И снова настороженное молчание в ответ.
- Сама не знаю почему, но зацепила меня тема спасения исторических личностей, просто до печенок достала, до гипофиза... А твоя упертость и вовсе выбесила. Штирлица она собралась анекдотами мучить. Приколистка. И так мне захотелось тебя в прошлое отправить, чтоб на своей шкуре... чтоб осознала... И вот...
- Что?
- Отправила, - виновато развела руками Наталья. Сама не знаю как, но отправила. В общем, ты теперь Евдокия Лопухина.
- Чего? - Юля оказалась способна только на короткие реплики. Слова подлиннее застревали в горле. При этом сам факт попадания почему-то не подвергался сомнению, равно и возможности Наташки. Во сне и не такое случается. Особенно после коньяка, а уж если он паленый... Тут и до реанимации дело может дойти.
- Я говорю, что с сегодняшнего дня ты стала Евдокией Федоровной Лопухиной, последней русской царицей, женой Петра Первого. Год на дворе семь тысяч двести третий от Сотворения мира, месяц май, день...
- Какой год? - слабым голосом спросила Юля.
- Тысяча шестьсот девяносто третий, дремучая ты женщина, - поморщилась Наталья. - Тебе двадцать четыре, мужу двадцать один, свекрови...
- А она-то тут причем?
- Свекрови сорок один, - ‘не заметила вопроса’ Наташка. - Осталось ей месяцев восемь, не больше. До весны точно не доживет. Доконаете вы Наталью Кирилловну. Сынок загулами да пьянками, ты скандалами, так что надо тебе поторапливаться. Не успеешь мужа к себе за это время привязать, получишь охлаждение и в перспективе монастырь. Хочешь в монастырь, Юль? - подруга подняла на подругу совершенно безумные глаза.
- Издеваешься? - обиделась та.
- Самую капельку, - хмыкнула Наталья. - В общем, времени у тебя немного, но думаю управишься. Мужа влюбишь, станешь ему опорой.
- Верной соратницей, - подсказала Юлька.
- Ага, - расплылась в улыбке Наташка. - Станете на пару окно в Европу прорубать, Питер строить и шведов под Полтавой гонять. Как тебе перспективка, а?
- Мрачноватая, - честно ответила Юля.
- Да ладно, - не поверила Наташка. - Только подумай, чего ты сможешь добиться! Аж дух захватывает, такого можно наворотить. Стоит только подсказать Петру...
- А вот хрен тебе, Наташ, - обломала разогнавшуюся прогрессоршу Юля. - Не собираюсь я Россию с колен поднимать и с алкашом Петрушей производственные романы крутить. У меня вообще большие подозрения на его счет. Небось не зря он с Алексашкой ночевал.
- Да ты!.. - зашлась в праведном гневе подружка. - Ты можешь столько сделать! Главное начни, а там само пойдет.
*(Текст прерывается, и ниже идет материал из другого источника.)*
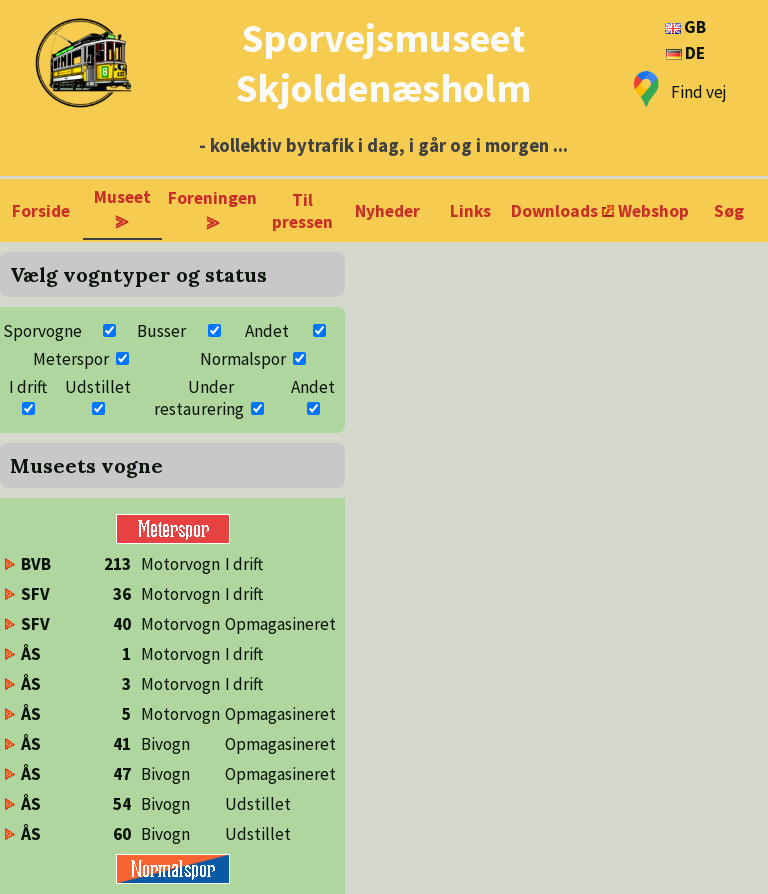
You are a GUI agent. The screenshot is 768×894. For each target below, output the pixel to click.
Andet (267, 331)
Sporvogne (42, 331)
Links (470, 211)
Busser (161, 331)
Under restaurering (199, 398)
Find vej (699, 92)
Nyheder (387, 211)
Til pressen (302, 211)
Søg (729, 211)
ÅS (31, 654)
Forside (41, 211)
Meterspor (71, 359)
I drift (28, 387)
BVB (36, 564)
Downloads (554, 211)
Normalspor (243, 359)
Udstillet (98, 387)
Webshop (653, 211)
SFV (35, 594)
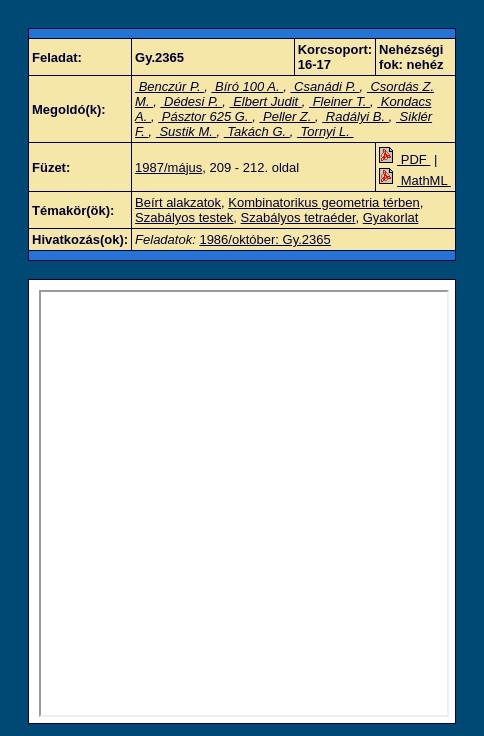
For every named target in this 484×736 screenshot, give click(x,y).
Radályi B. (355, 116)
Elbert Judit (266, 101)
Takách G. (257, 131)
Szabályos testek (184, 217)
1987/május (168, 167)
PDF (404, 159)
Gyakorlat (391, 217)
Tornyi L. (325, 131)
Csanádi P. (324, 86)
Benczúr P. (169, 86)
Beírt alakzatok (178, 202)
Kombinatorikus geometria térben (324, 202)
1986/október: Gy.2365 (264, 239)
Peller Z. (287, 116)
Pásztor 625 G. (205, 116)
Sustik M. (186, 131)
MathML (415, 180)
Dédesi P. (191, 101)
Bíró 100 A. (247, 86)
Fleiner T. (339, 101)
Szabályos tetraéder (298, 217)
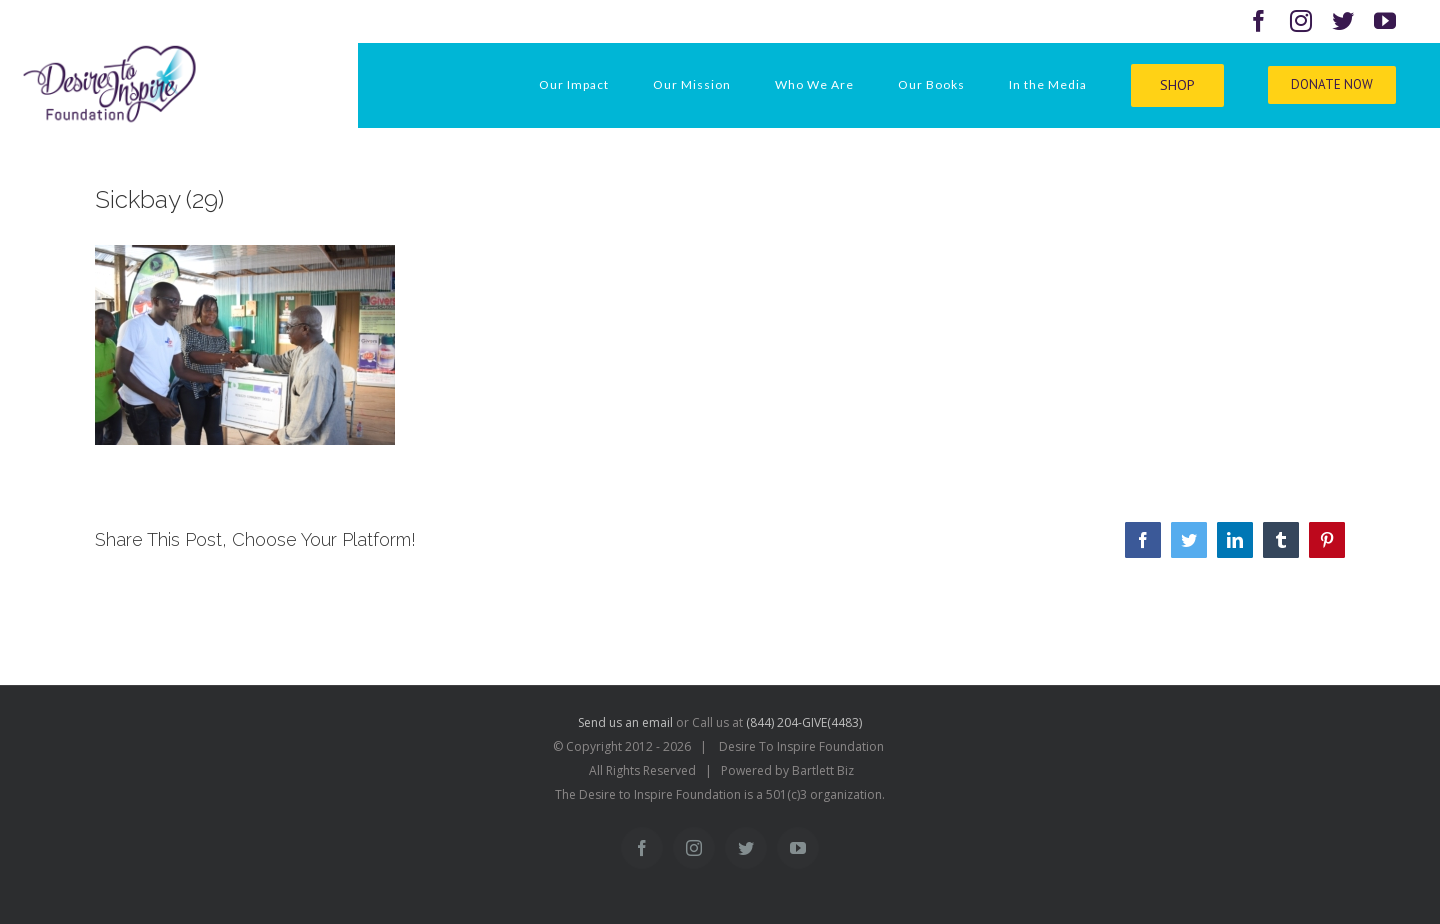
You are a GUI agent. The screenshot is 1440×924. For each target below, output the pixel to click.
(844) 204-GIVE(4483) (804, 722)
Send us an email (625, 722)
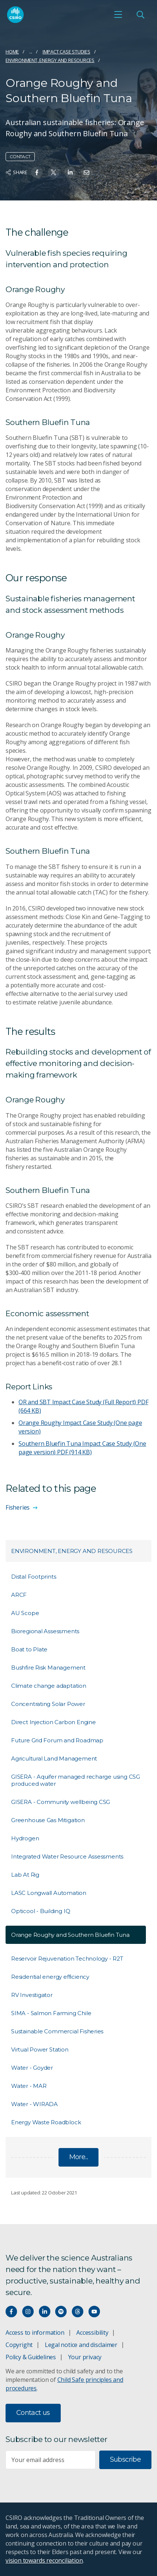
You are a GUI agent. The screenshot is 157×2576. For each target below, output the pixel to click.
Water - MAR (29, 2085)
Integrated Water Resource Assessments (67, 1856)
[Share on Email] (86, 172)
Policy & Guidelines (31, 2357)
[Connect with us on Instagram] (28, 2311)
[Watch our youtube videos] (94, 2311)
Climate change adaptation (48, 1685)
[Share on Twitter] (53, 172)
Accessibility (92, 2332)
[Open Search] (140, 14)
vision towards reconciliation (44, 2560)
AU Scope (25, 1612)
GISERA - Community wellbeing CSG (60, 1801)
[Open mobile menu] (118, 14)
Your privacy (84, 2357)
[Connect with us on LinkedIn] (44, 2311)
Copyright (19, 2345)
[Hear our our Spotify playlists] (61, 2311)
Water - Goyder (32, 2067)
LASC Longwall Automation (48, 1892)
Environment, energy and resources (50, 60)
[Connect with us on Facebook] (11, 2311)
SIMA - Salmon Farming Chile (51, 2013)
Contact (20, 156)
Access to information (35, 2332)
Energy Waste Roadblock (46, 2122)
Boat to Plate (29, 1649)
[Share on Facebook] (37, 172)
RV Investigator (32, 1994)
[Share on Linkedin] (70, 172)
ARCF (19, 1594)
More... (78, 2157)
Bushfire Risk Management (48, 1667)
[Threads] (77, 2311)
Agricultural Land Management (54, 1758)
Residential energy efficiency (50, 1976)
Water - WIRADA (34, 2104)
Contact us (33, 2413)
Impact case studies (66, 51)
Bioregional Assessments (45, 1631)
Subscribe (125, 2459)
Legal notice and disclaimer (81, 2345)
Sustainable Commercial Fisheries (57, 2031)
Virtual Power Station (40, 2049)
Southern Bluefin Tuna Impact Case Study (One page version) (82, 1447)
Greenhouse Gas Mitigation (48, 1820)
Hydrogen (25, 1838)
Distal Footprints (33, 1576)
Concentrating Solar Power (48, 1703)
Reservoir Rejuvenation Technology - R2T (67, 1958)
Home (12, 51)
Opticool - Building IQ (40, 1911)
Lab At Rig (25, 1874)
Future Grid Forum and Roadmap (57, 1740)
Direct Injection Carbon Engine (53, 1722)
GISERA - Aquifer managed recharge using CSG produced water (75, 1780)
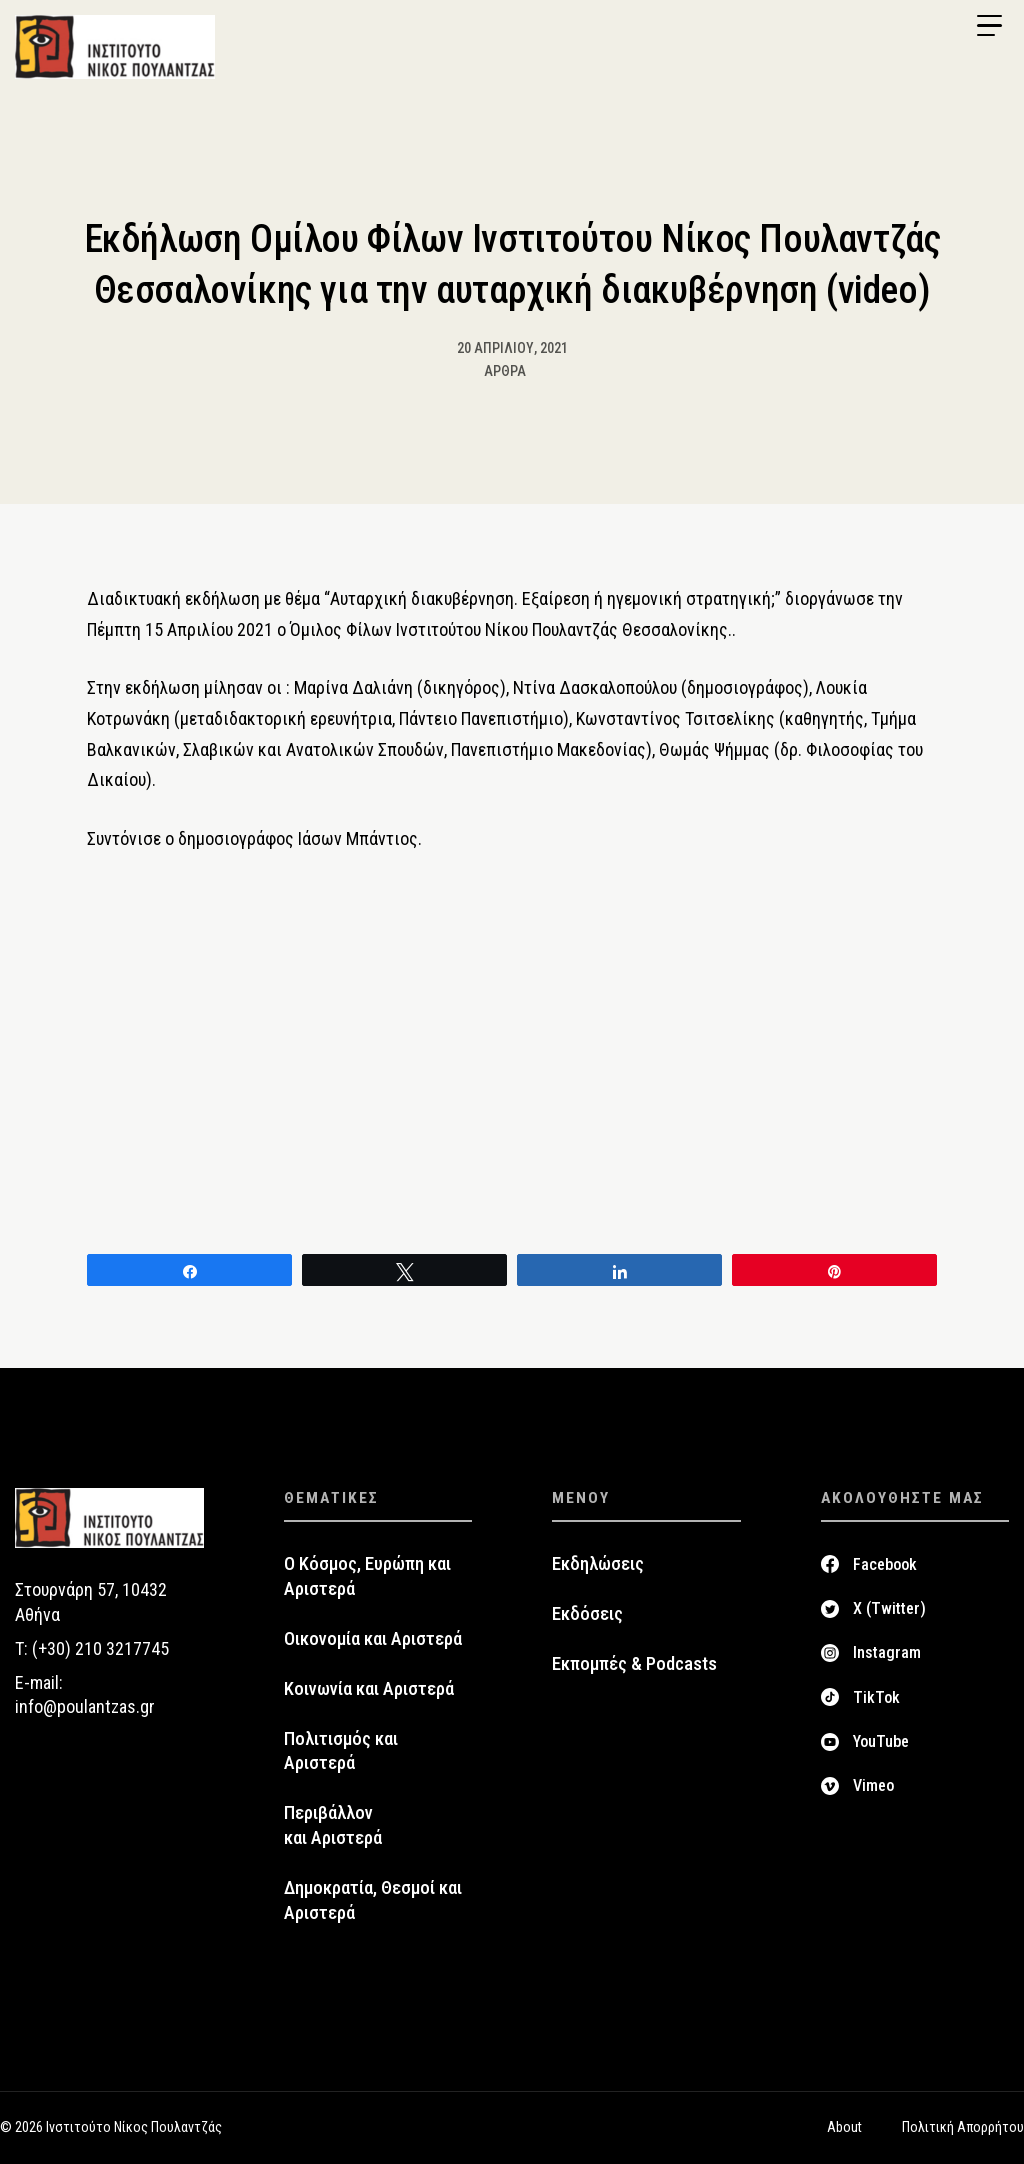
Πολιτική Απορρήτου (963, 2127)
- Поедет, - поддержала Юлька, а потом покачала головой. - Не полезу я в политику, зашибут.
- А как же? - совершенно растерялась Наталья. Теперь она совсем не походила на всемогущую вершительницу судеб. - Я же так хорошо все придумала.
- Вот и занимай место царицы, а я не нанималась.
- Значит, в монастырь поедешь Юль? - грустно спросили подруга.
- Не-а, - открестилась от такой радости Юлька. - В Италию махну. Давно в Венецию хотелось!
- Ты этого не сделаешь, - обиженно задрожали губы вершительницы истории. - Не посмеешь. Я так все хорошо придумала. Ты должна вынести урок...
- Вынесла уже, - Юлька покрутила пальцем у виска. - Как проснусь, первым делом куплю путевку в Италию.